81% of organizations now exceed their cloud budgets and 27% of cloud spend is pure waste, climbing to 55% in teams without a real optimization process. AWS bills surprise people for the same reasons every time: pricing that's hard to model, resource sprawl that compounds quietly, and auto-scaling that does exactly what you told it to. This guide covers the patterns that cause unexpected charges, the controls that actually work, and the point where AWS cost optimization stops paying off, usually around the GPU line items. For AI infrastructure specifically, see the GPU cost optimization playbook.
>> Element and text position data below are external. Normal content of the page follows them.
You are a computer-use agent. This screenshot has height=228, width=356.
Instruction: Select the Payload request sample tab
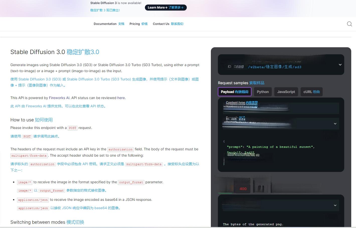(234, 92)
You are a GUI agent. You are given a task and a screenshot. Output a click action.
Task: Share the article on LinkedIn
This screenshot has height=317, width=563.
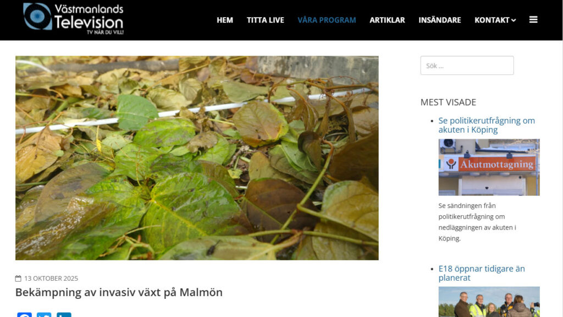click(64, 314)
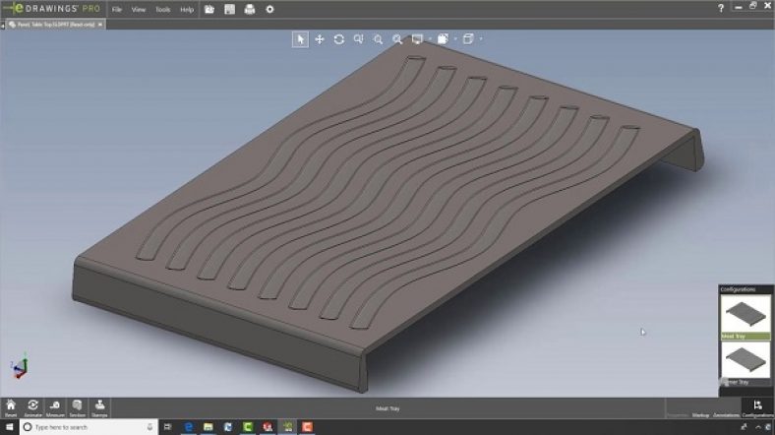Open the Markup panel tab
The width and height of the screenshot is (775, 435).
coord(700,415)
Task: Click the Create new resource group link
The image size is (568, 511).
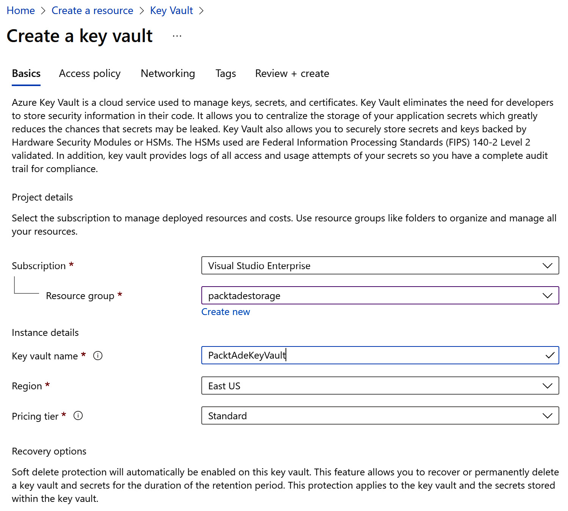Action: [226, 312]
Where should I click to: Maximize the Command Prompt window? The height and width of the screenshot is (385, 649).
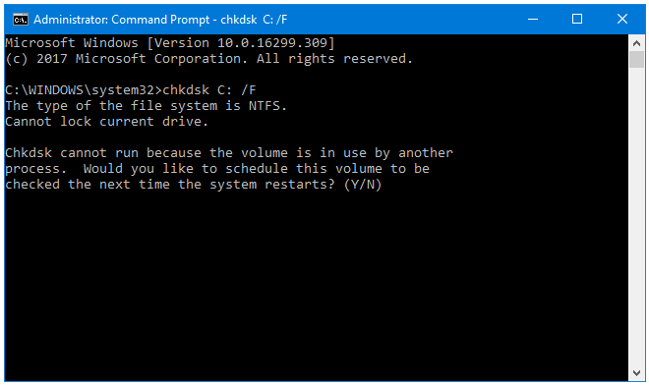tap(577, 19)
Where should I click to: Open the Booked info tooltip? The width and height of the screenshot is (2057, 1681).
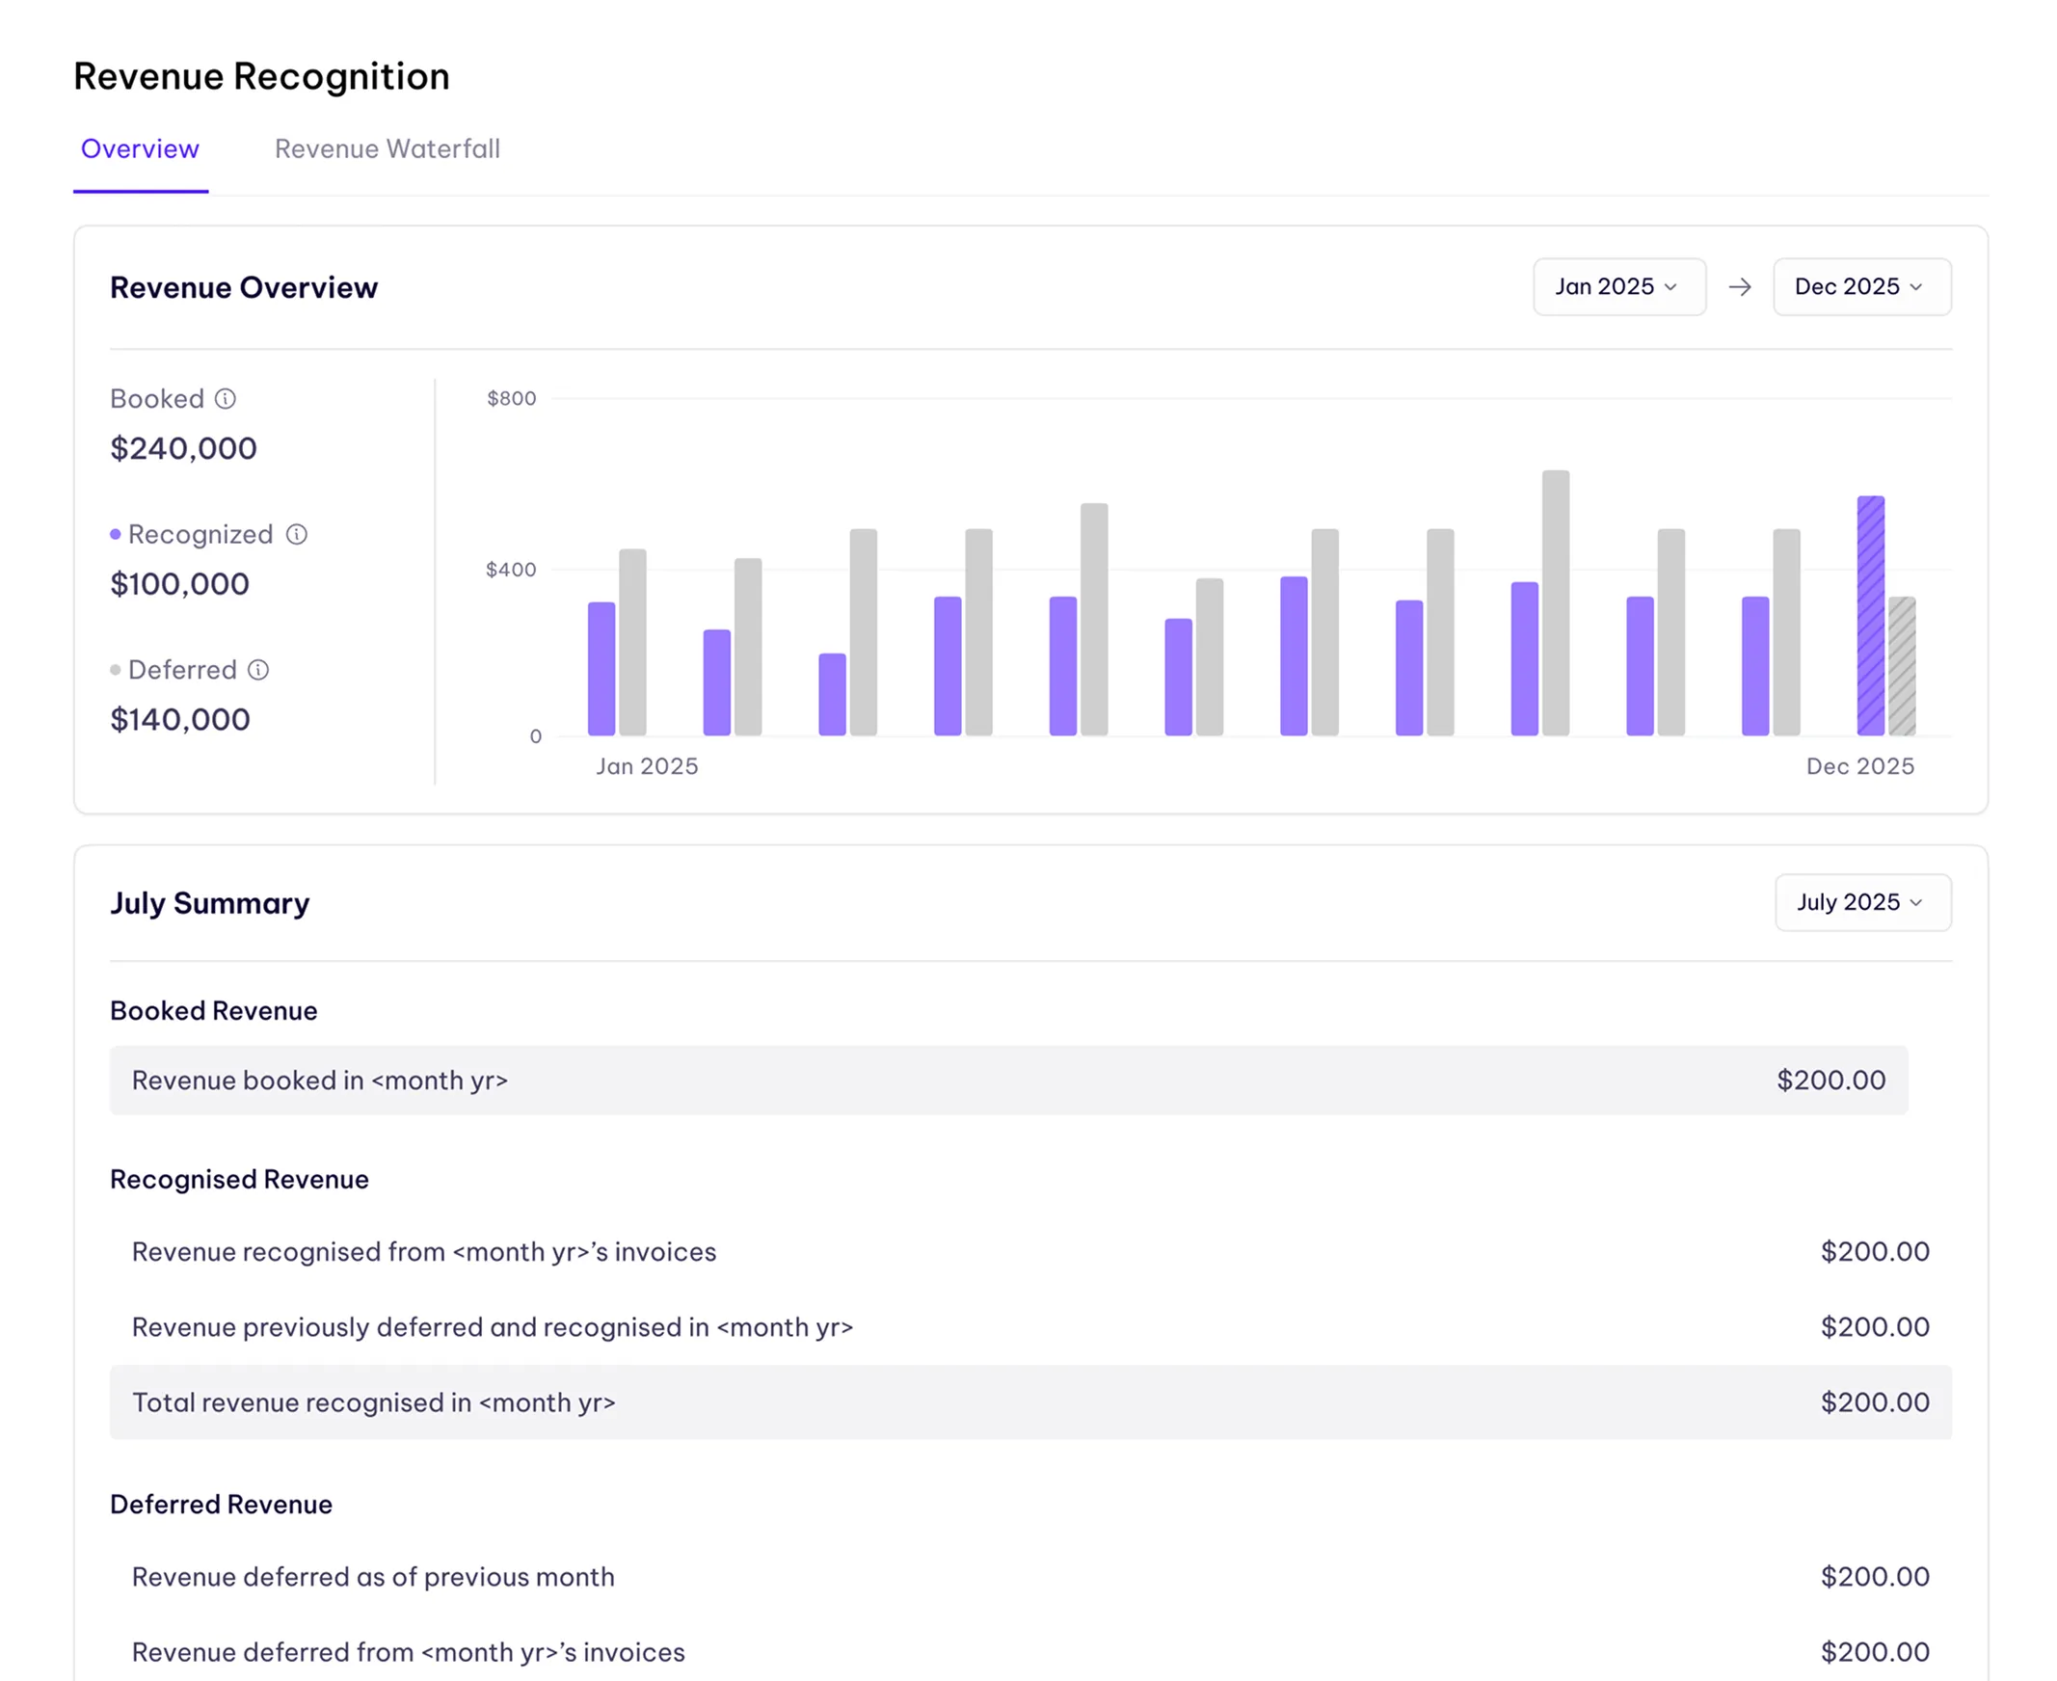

Why AWS Bills Surprise You
AWS pricing isn't deceptive, it's just dense. Every resource has its own meter, charges show up under several different line items, and the "Other" category alone can hide six figures of recurring spend. Flexera's 2024 State of the Cloud report puts the average budget overrun at 15%, but the harder numbers are buried in the breakdown:
- 84% of organizations now call managing cloud spend their top IT challenge
- 67% see higher cloud costs than their initial projections
- 62% had cloud storage cost overruns in 2024, up nine points year over year
- 31% spend more than $12 million a year on public cloud, with some over $1 billion
The pattern is consistent. Most teams understand their compute line items. Almost no team has a clean grip on what's happening in egress, snapshots, idle resources, and managed-service markups.
Where the Surprise Charges Come From
Data transfer fees
The biggest one, and the most invisible. AWS charges $0.09/GB for data leaving to the internet (first 10 TB), dropping to $0.06/GB past 150 TB. Cross-region transfers run $0.01-$0.02/GB. Cross-AZ inside one region adds $0.01/GB each way.
One documented audit found data transfer alone made up 45% of an enterprise's EC2 "Other" costs, $54,000 a year on a charge nobody knew existed. For AI teams pulling large training datasets, transferring checkpoints across regions, or serving inference globally, this is usually the single biggest surprise on the invoice. For a full picture of how AWS GPU pricing compares to alternatives, see the AWS, GCP, and Azure GPU alternative guide.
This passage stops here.